Una intensa lezione di Cittadinanza e Costituzione al posto della somministrazione dei quiz Invalsi, al costo di 17 euro (tanto mi sarà trattenuto dalla busta paga per un’ora di sciopero). I ragazzi non hanno avuto alcuna difficoltà di capire. Hanno persino compreso che si tratta di una minaccia anche per loro, perché tale principio garantisce il loro diritto all’apprendimento, al pensiero divergente, la sapere critico-analitico, alla laicità. Temo – leggendo il testo del ddl che la Commissione Cultura ha licenziato – che il governo sia, invece, ottuso, autoreferenziale, cieco. Tra le proposte indecenti del disegno di legge, in alcuni casi persino peggiorative dopo il passaggio a tempi di record in Commissione, con la ghigliottina sugli emendamenti, c’è proprio la repressione e la rimozione del principio della libertà di insegnamento. Urlano a gran voce che non è così. Ma leggete il testo. O chiedetelo al dirigente uomo unico al comando.
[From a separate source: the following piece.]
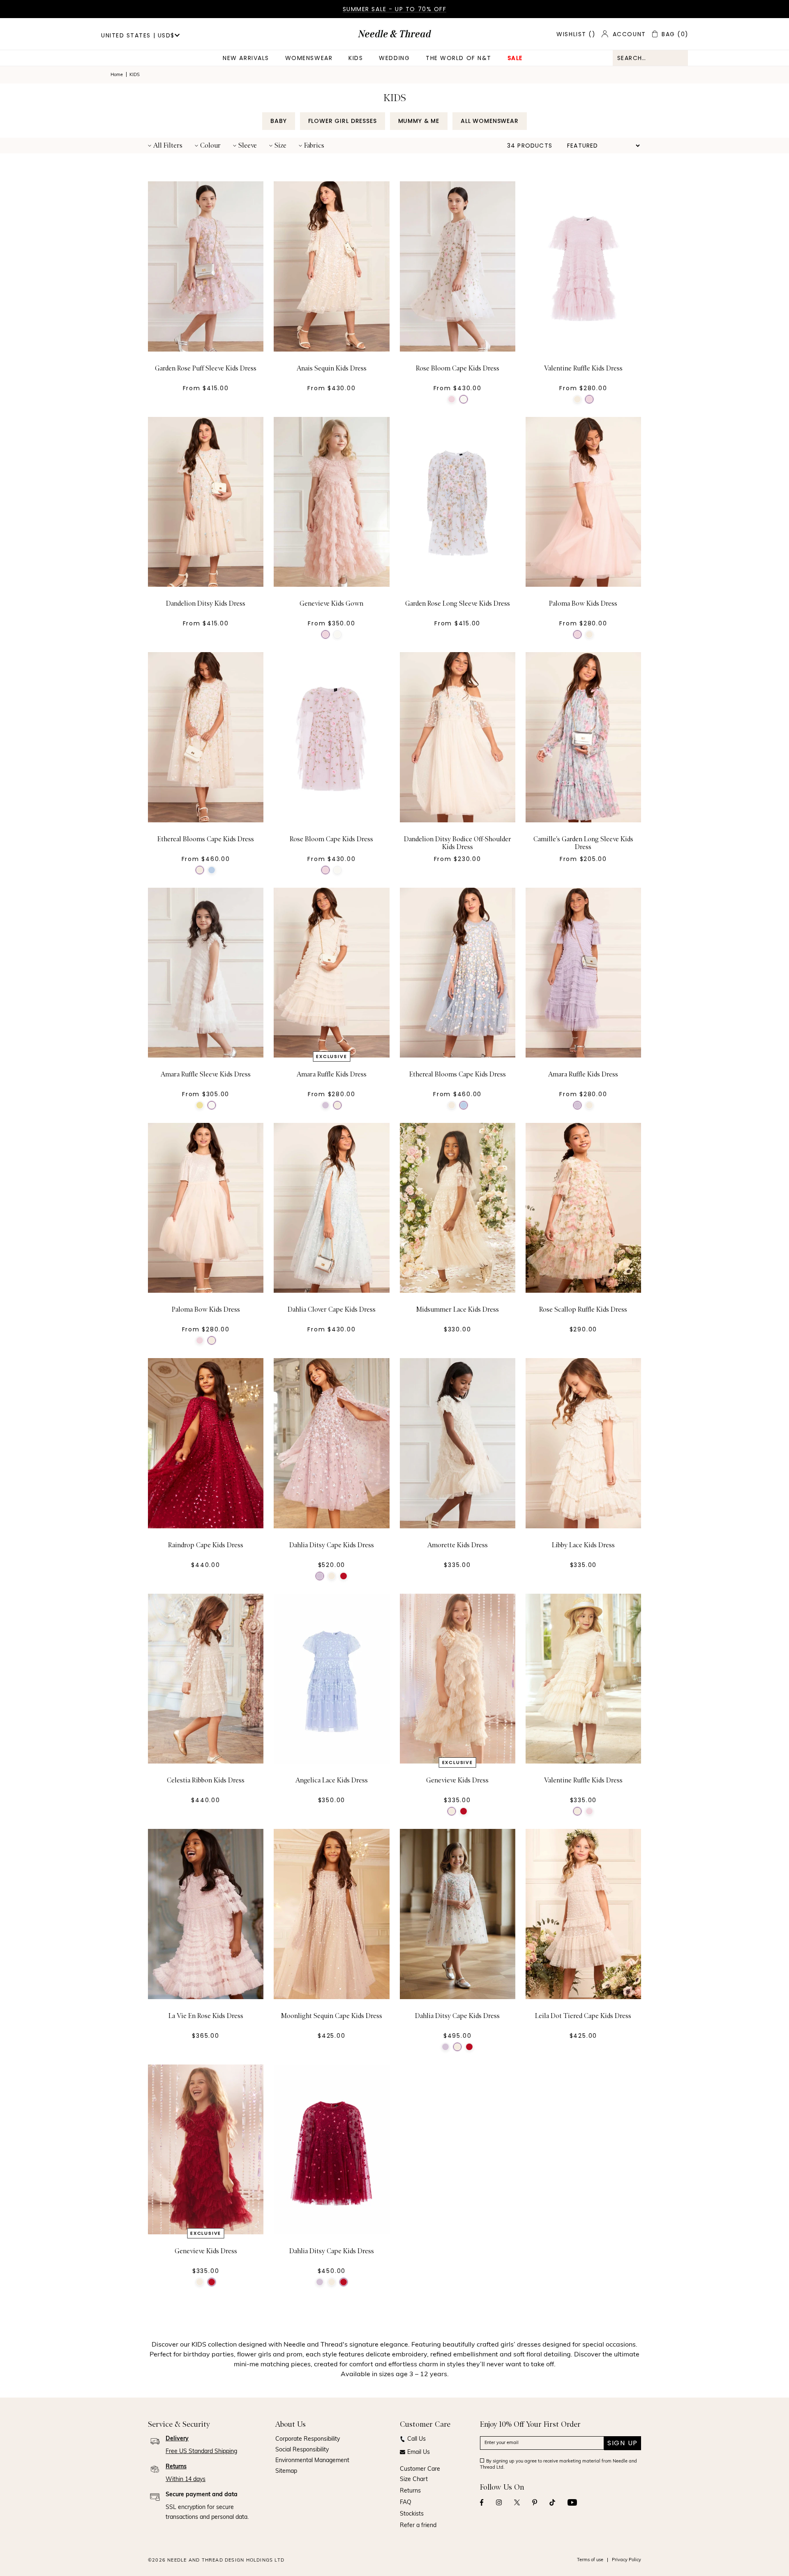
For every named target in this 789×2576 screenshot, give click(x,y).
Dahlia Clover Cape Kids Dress (332, 1309)
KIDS (355, 58)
Dopo il 24 aprile e la prova straordinaria del 5 maggio, il più grande sciopero della storia della scuola italiana, aspettiamo i dati per capire se anche il 12 maggio sarà una giornata da ricordare. Ci sono segni incoraggianti perché lo sia. E non perché la scuola – come ha detto offensivamente Boschi – è in mano ai sindacati. Ma perché la scuola ha cari i principi che la governano e che l’hanno resa uno dei rari presidi di democrazia in questo paese dalle facili infatuazioni e dalla scarsa memoria.